Isramart news:
TIME Magazine recently named the personal carbon footprint one of the “50 Best Inventions of 2009,” alongside the AIDS vaccine, NASA’s Ares Rockets, and a human powered vending machine. Although the concept may not literally have been invented this year, there’s no doubt that tools to help individuals estimate and mitigate their climate impact are spreading and multiplying. But while great strides have been made in ensuring offset credibility, the methodology behind environmental footprint estimates remains opaque and inconsistent.
Businesses increasingly recognize the importance of looking at all the emissions they are responsible for, not just those from sources they directly control. But few individual footprint calculators look beyond the emissions from homes, cars, and flights. These three sources make up only a third of the average American’s emissions. The other two thirds come from the public and private goods and services we consume. Look around and think about the energy that went into producing the stuff that surrounds you – energy to mine, refine, assemble, and transport raw materials; energy to manufacture the machines that performed those tasks; energy to construct and operate the buildings where these goods were made and sold; energy to provide the financial, medical, legal, and governmental services to keep it all going. These are emissions that, as consumers, we’re ultimately responsible for. Ignoring them not only understates each of our impact on the climate, it also dramatically understates our power to make positive change.
At Brighter Planet, we took the recent launch of the new brighterplanet.com as an opportunity to rethink the accounting process behind an individual’s carbon footprint.
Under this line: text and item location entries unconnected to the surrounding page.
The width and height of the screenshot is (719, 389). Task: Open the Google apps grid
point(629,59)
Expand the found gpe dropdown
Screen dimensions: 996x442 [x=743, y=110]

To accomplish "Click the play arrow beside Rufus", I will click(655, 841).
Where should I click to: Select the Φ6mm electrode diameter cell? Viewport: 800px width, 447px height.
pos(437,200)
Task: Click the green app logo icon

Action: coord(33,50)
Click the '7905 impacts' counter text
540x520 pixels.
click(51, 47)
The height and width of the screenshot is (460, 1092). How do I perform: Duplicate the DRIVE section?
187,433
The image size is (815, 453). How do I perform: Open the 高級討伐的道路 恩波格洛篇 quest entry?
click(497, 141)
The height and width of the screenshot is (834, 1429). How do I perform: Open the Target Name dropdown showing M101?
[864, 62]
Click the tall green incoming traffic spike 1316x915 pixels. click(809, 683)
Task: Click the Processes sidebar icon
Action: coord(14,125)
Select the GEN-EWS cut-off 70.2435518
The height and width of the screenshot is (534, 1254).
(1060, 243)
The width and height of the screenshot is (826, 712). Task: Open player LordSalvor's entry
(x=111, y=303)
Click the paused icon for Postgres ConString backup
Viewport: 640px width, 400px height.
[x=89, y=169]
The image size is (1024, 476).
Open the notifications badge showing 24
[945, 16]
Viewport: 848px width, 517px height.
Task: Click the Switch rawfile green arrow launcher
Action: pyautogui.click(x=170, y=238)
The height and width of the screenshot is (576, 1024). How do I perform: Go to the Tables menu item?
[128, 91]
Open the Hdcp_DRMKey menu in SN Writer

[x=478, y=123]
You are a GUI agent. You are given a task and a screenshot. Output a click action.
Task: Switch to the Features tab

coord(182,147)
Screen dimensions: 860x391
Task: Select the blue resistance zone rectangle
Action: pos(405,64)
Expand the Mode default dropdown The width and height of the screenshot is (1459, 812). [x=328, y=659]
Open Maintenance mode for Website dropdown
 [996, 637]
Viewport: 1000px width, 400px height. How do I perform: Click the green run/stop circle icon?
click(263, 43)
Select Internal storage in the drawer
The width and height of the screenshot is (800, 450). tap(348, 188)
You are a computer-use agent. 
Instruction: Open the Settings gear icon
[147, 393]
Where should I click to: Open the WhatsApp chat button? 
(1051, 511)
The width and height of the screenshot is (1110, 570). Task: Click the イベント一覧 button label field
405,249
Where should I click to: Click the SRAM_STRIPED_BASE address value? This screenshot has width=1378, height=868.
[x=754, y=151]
Our goal was to give a complete picture of all of the emissions that result from a person’s lifestyle, so we decided to start by assigning users an average footprint, which we adjust as they enter data.
To ensure accuracy, we base our calculations on the EPA’s annual inventory of US greenhouse gas emissions. To ensure completeness, we make a few adjustments to the EPA data:
• We account for carbon leakage through international trade using data from an economic input-output model. Since the US runs a net trade deficit, this increases the average American’s footprint.
• We adjust the EPA’s landfill emissions estimate to reflect only the gases that will be produced by waste generated this year. Since the data in the EPA inventory lags by two or three years, we estimate current year emissions based on trends in the EIA’s Annual Energy Outlook.
The result is an average footprint of 28.3 short tons, which is gradually personalized as a user provides more information. This approach also allows users to answer questions in any combination and order of their choosing, and get powerful instant feedback as they watch their emissions estimate change in response to each new datum.
At the end of the day, what’s important in an individual carbon calculator is that it give people a picture of their footprint that’s complete, accurate, and user-friendly enough to give them handle on the real impacts of their lifestyle. In giving a voice to that silent majority of emissions that result from consumption, and in using a flexible refinement process rather than a linear ground-up process, we hope our new calculator will help empower folks to take much more informed steps toward reducing their impact.